**Problem to solve:**
Here are some records; return them all exactly.

(Data extracted from a collection)
* * * * *

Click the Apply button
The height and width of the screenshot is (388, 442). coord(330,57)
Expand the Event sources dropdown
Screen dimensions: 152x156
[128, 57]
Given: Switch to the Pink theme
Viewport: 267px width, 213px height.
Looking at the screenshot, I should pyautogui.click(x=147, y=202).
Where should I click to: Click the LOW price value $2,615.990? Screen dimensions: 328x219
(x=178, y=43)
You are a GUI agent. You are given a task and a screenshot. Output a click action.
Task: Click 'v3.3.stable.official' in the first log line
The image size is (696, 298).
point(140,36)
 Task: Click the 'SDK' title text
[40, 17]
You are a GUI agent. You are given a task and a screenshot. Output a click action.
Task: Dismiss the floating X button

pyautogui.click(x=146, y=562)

* * * * *

**Task result:**
Click the Apply button
The height and width of the screenshot is (388, 442). coord(330,57)
Expand the Event sources dropdown
Screen dimensions: 152x156
[128, 57]
Given: Switch to the Pink theme
Viewport: 267px width, 213px height.
Looking at the screenshot, I should pyautogui.click(x=147, y=202).
Where should I click to: Click the LOW price value $2,615.990? Screen dimensions: 328x219
(x=178, y=43)
You are a GUI agent. You are given a task and a screenshot. Output a click action.
Task: Click 'v3.3.stable.official' in the first log line
The image size is (696, 298).
point(140,36)
 Task: Click the 'SDK' title text
[40, 17]
You are a GUI agent. You are given a task and a screenshot. Output a click action.
Task: Dismiss the floating X button

pyautogui.click(x=146, y=562)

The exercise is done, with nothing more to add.